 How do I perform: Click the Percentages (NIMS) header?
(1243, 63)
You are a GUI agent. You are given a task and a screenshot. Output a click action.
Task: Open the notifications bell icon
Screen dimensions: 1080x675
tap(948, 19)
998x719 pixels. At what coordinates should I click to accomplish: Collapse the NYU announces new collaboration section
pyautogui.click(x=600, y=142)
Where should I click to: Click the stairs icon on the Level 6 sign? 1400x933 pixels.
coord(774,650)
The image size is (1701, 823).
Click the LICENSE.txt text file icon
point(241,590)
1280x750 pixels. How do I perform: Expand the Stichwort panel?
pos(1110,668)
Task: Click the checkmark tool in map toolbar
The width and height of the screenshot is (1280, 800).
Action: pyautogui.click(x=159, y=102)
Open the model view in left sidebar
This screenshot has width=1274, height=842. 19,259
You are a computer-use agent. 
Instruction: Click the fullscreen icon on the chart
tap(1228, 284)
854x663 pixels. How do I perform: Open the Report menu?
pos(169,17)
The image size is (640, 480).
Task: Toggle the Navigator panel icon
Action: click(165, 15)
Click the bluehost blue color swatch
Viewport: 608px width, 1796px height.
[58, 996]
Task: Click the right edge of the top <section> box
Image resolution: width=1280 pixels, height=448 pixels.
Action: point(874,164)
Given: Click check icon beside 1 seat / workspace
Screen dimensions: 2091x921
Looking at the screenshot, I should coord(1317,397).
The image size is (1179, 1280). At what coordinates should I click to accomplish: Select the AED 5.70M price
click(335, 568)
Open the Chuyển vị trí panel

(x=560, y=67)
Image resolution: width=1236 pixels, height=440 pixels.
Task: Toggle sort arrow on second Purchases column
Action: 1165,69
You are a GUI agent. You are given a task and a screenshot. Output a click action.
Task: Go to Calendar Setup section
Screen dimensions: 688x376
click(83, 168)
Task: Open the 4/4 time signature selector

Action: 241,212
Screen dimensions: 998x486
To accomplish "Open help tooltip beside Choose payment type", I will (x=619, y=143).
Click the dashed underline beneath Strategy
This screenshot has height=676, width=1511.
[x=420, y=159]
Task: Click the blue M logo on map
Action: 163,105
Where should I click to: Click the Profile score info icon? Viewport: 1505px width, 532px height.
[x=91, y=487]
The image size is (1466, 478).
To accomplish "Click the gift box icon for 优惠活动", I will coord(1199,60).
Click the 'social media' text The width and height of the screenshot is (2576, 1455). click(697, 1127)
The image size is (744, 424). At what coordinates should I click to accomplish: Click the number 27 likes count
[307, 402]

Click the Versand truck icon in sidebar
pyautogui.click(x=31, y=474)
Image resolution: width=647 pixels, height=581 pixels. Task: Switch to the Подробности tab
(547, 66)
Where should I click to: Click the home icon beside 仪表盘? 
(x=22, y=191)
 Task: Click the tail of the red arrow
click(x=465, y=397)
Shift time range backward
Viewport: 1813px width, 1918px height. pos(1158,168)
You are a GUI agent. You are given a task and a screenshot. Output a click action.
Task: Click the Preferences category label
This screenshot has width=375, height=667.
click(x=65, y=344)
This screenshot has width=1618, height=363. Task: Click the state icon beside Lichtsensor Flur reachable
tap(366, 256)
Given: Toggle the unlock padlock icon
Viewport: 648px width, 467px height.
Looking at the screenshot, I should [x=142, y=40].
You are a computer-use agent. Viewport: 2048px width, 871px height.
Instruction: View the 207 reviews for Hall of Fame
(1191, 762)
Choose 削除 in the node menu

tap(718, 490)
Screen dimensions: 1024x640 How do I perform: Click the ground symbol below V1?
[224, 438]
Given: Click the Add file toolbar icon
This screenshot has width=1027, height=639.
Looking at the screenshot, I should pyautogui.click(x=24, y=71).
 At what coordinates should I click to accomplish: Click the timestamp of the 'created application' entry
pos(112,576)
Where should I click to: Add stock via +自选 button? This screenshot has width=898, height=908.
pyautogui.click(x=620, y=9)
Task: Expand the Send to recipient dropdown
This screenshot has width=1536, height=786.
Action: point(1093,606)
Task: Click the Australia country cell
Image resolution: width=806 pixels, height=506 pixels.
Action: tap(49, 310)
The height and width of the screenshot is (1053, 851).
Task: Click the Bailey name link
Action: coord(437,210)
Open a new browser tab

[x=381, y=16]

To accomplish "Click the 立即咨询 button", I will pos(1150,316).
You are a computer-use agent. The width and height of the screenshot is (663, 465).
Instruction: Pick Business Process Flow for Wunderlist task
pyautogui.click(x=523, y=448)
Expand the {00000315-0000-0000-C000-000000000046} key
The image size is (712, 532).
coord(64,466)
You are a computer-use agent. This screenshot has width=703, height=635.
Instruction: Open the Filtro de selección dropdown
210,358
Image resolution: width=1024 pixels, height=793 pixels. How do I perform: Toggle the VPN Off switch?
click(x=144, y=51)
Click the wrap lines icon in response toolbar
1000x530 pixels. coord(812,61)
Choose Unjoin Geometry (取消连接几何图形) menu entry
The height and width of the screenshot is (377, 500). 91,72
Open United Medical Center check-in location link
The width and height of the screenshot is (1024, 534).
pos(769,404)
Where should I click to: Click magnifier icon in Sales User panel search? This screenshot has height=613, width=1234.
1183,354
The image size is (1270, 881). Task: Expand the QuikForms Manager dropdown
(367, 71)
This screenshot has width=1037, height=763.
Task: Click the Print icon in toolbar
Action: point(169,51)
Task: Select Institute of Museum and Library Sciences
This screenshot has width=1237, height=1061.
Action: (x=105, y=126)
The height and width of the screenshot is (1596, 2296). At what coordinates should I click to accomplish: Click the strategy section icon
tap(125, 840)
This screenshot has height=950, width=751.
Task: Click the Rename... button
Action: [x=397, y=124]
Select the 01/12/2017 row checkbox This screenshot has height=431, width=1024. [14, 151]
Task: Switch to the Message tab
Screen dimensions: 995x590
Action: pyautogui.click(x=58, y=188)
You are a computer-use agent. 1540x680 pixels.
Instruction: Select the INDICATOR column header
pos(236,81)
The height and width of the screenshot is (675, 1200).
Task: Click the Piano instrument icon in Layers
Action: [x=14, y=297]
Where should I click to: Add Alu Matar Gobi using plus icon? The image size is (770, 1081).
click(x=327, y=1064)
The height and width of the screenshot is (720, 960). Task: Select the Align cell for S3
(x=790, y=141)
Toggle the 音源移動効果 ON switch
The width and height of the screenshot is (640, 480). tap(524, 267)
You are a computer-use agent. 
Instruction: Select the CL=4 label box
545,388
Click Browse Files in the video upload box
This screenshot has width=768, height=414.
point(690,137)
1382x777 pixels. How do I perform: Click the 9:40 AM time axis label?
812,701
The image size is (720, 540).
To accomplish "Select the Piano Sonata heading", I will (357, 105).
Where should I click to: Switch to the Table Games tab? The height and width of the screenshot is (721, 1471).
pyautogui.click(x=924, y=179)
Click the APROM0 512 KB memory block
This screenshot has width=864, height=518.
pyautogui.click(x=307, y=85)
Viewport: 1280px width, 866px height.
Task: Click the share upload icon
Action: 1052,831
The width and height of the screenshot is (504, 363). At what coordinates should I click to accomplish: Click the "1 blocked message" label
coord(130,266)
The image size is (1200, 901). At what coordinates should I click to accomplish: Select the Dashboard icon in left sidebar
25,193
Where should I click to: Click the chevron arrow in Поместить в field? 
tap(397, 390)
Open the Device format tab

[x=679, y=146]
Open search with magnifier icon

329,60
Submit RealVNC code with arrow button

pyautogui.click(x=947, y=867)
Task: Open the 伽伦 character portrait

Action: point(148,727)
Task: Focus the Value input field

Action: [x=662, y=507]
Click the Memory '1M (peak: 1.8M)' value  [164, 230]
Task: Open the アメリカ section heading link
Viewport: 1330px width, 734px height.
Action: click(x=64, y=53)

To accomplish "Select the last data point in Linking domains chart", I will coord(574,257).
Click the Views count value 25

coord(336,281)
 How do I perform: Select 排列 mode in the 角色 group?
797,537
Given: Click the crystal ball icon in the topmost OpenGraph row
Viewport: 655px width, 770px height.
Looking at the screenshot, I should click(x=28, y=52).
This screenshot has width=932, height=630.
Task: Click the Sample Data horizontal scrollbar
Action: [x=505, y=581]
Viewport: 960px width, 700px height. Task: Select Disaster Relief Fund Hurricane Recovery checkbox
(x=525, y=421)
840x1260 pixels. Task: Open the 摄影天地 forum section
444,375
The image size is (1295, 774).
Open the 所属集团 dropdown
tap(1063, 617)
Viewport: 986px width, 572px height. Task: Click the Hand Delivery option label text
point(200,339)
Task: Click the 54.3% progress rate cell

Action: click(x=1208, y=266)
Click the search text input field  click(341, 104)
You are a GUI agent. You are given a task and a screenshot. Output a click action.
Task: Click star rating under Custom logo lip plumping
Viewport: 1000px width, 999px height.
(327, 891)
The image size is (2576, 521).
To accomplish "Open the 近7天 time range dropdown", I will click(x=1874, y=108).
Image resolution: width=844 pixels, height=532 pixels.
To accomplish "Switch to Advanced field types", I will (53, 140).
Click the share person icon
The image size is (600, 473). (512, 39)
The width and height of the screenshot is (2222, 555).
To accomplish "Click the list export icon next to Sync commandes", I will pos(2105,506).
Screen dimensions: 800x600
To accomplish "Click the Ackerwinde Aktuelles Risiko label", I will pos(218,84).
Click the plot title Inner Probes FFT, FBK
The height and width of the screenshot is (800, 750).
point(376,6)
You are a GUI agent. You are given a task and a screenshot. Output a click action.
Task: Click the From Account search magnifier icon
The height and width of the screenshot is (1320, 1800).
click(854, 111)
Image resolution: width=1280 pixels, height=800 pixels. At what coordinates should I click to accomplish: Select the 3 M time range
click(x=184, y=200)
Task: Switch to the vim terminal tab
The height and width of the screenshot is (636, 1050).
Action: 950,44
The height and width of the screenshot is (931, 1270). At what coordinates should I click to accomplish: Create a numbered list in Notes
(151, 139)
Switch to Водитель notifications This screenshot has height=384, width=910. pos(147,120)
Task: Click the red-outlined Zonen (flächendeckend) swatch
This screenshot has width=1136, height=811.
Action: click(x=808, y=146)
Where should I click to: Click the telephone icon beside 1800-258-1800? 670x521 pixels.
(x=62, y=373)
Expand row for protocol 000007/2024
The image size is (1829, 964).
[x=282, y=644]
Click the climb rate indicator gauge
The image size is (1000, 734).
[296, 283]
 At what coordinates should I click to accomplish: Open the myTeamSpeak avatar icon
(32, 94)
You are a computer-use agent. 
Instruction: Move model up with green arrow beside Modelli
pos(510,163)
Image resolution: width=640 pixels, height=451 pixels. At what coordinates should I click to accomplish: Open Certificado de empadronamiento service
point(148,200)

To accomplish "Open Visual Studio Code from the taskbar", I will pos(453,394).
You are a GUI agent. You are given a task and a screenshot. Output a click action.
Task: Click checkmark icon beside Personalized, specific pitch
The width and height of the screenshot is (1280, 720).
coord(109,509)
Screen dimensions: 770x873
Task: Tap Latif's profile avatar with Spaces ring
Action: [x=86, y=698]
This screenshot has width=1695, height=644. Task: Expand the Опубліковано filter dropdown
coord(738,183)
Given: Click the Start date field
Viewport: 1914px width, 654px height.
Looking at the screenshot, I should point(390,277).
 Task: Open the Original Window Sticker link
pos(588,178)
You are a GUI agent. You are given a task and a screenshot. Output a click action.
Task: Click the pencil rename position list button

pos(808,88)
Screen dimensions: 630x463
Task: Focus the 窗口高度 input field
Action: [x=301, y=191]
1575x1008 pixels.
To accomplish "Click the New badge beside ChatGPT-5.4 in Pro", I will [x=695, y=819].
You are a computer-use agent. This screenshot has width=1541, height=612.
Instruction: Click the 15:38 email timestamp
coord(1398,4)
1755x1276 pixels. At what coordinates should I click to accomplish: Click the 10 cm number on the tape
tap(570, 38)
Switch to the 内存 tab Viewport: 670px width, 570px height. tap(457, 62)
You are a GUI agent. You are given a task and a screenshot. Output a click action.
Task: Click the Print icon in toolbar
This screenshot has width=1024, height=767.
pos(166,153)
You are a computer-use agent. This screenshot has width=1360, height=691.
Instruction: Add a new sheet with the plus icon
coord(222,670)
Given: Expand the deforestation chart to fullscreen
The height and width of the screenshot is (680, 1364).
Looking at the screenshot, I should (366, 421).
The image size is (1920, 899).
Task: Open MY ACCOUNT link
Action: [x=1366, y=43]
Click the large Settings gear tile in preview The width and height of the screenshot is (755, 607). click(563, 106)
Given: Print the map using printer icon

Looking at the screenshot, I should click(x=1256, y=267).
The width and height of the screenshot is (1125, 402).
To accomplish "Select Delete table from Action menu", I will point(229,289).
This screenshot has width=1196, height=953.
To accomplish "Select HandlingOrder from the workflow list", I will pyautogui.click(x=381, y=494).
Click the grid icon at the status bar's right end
+++
WORK TO COMPLETE: Looking at the listing above, which lines hold "right"? Copy every such line.

TASK RESPONSE:
Task: Click the right edge of the top <section> box
Click the grid icon at the status bar's right end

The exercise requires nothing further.